=== 引用文 ===

以下、各ポリエステルポリオールについて説明する。
[3個以上の水酸基を有するポリエステルポリオールにカルボン酸無水物又はポリカルボン酸を反応させることにより得られるポリエステルポリオール(A1)]
前記ポリエステルポリオール(A1)は、3個以上の水酸基を有するポリエステルポリオールにカルボン酸無水物又は多価カルボン酸を反応させることにより得られる少なくとも1個のカルボキシ基と2個以上の水酸基を有するものである。3個以上の水酸基を有するポリエステルポリオールは多価カルボン酸または多価アルコールの一部を三価以上とすることで得られる。

=== データ一覧 ===

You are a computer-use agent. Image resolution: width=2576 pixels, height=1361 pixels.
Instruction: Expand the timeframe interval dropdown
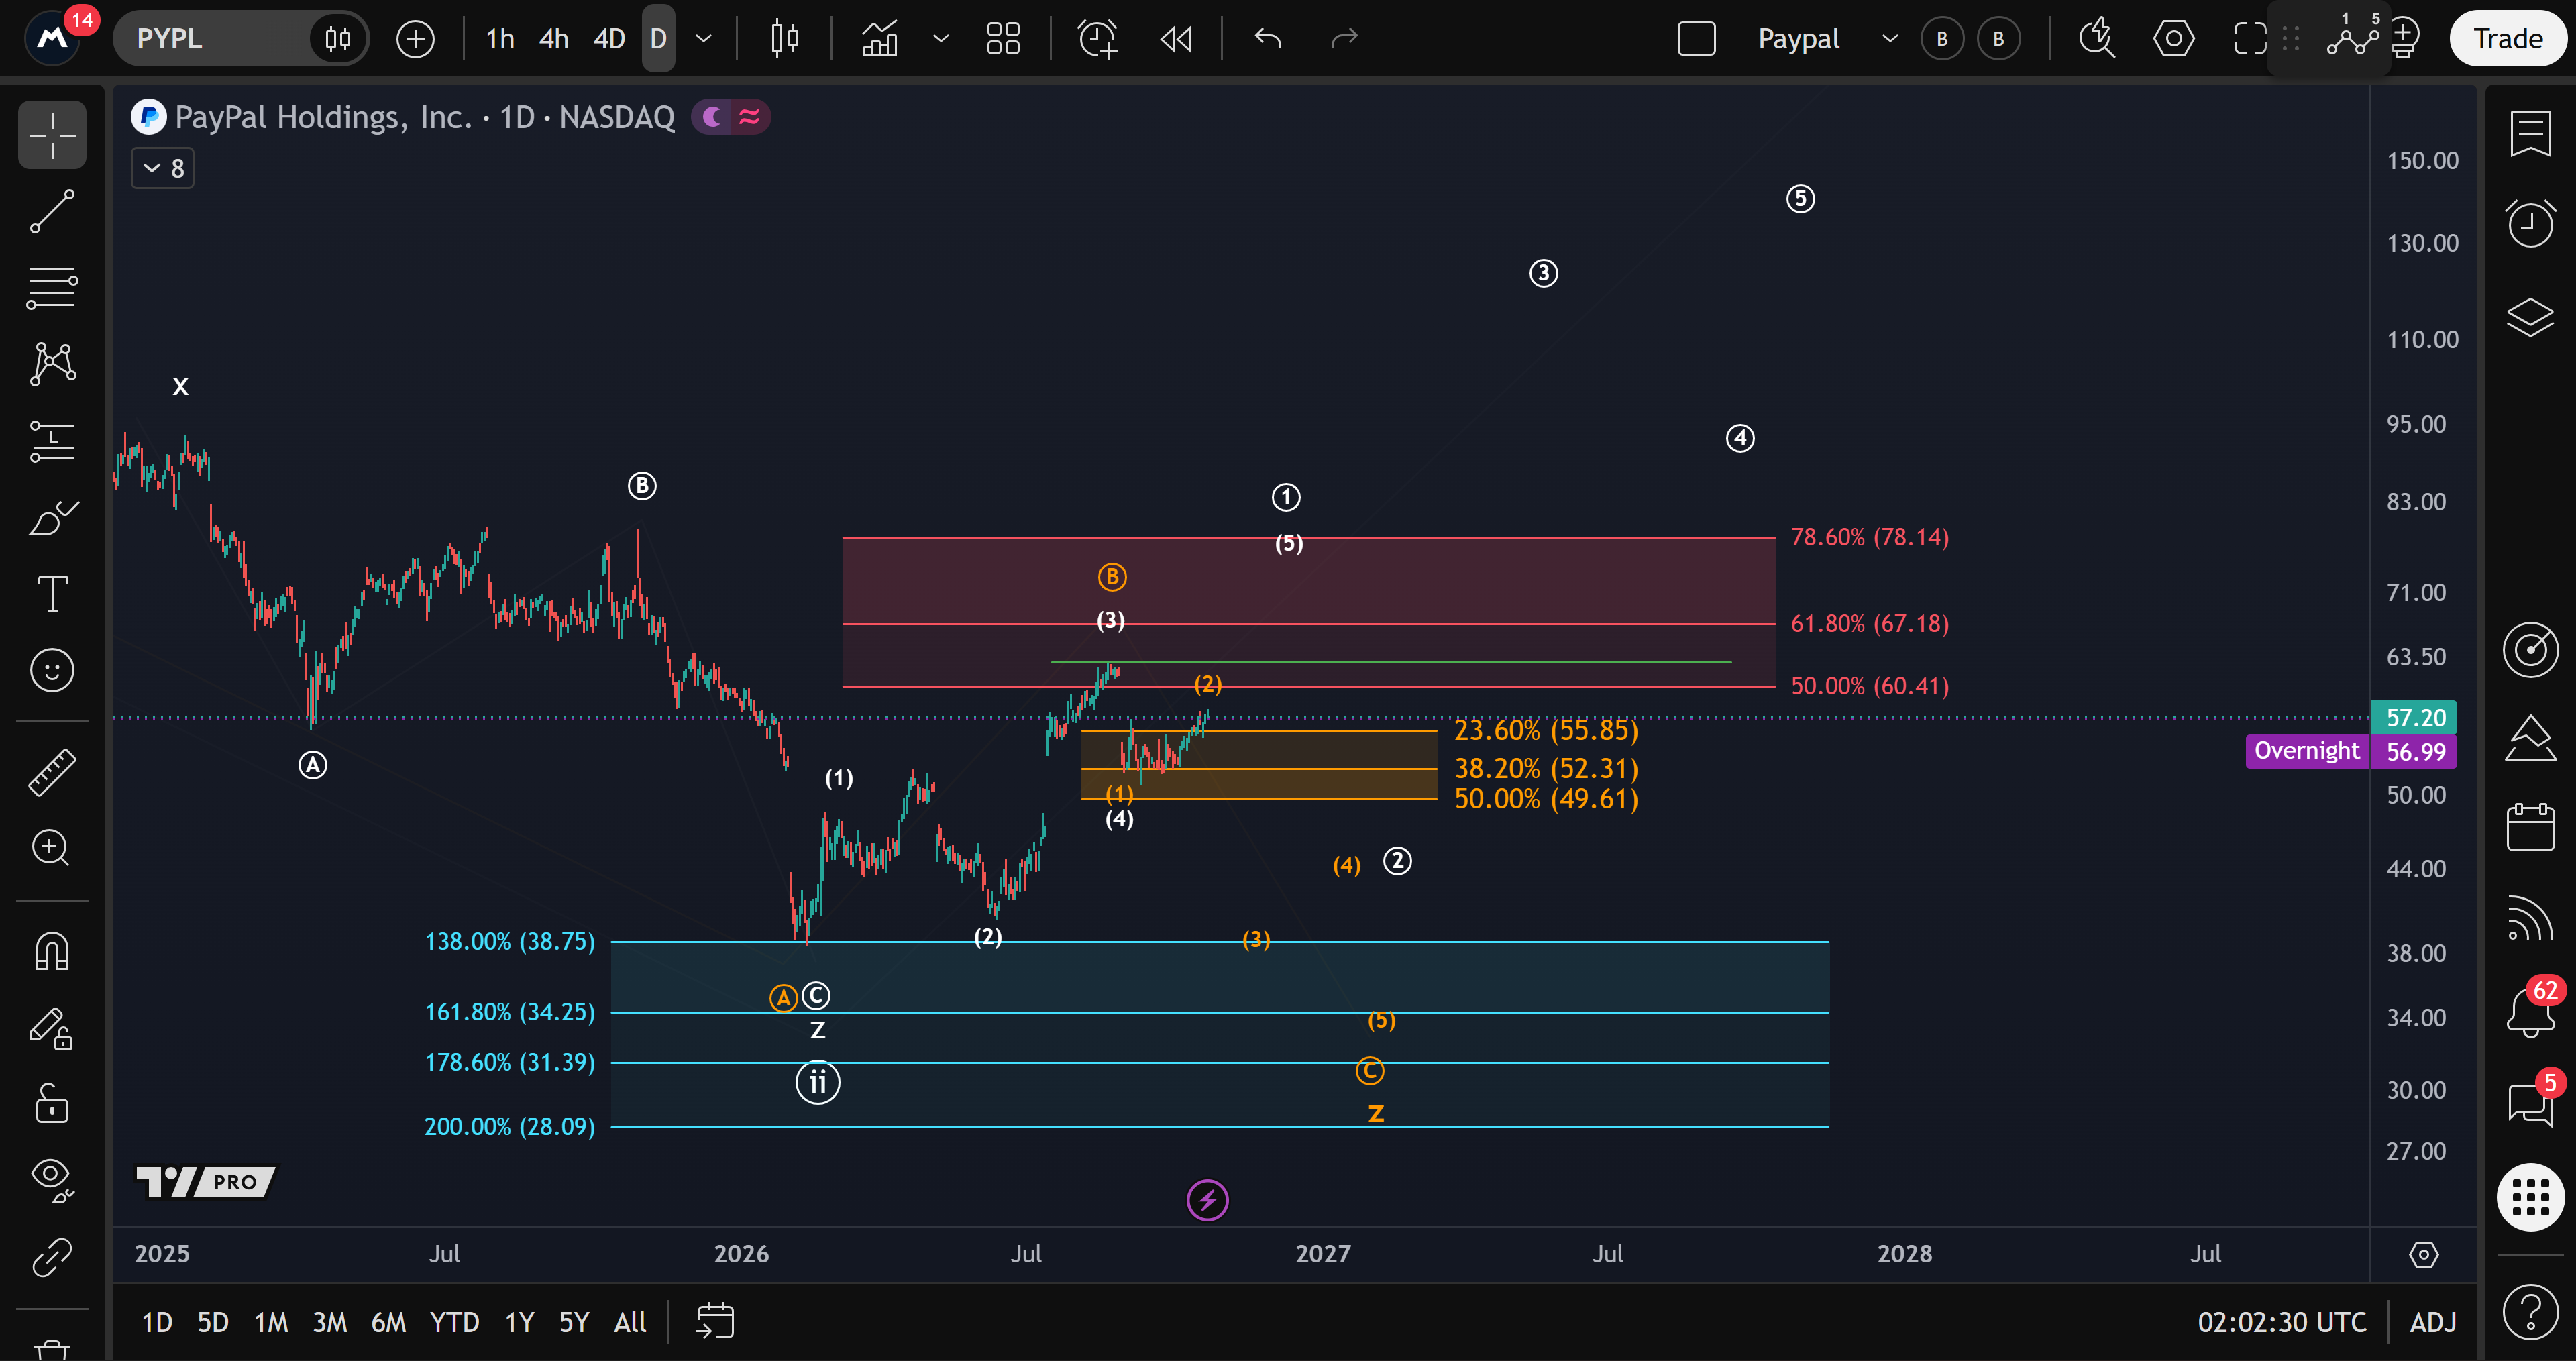coord(704,39)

===

取り組む課題 —
1. 引用文の中で「前記ポリエステルポリオール(A1)は」で始まる段落を、主要な事実を残して箇条書きに書き直してください。
2. 引用文によると、3個以上の水酸基を有するポリエステルポリオールはどのようにして得られますか。1〜2文で説明してください。
3. 引用文の内容を2文で要約してください。
解答にあたっては引用文だけを根拠にしてください。

課題の解答 —
1.
- ポリエステルポリオール(A1)は、3個以上の水酸基を有するポリエステルポリオールにカルボン酸無水物または多価カルボン酸を反応させて得られる。
- ポリエステルポリオール(A1)は、少なくとも1個のカルボキシ基と2個以上の水酸基を有する。
- 3個以上の水酸基を有するポリエステルポリオールは、多価カルボン酸または多価アルコールの一部を三価以上とすることで得られる。

2. 多価カルボン酸または多価アルコールの一部を三価以上とすることで得られます。

3. ポリエステルポリオール(A1)は、3個以上の水酸基を有するポリエステルポリオールにカルボン酸無水物または多価カルボン酸を反応させて得られ、少なくとも1個のカルボキシ基と2個以上の水酸基を有します。その原料となる3個以上の水酸基を有するポリエステルポリオールは、多価カルボン酸または多価アルコールの一部を三価以上とすることで得られます。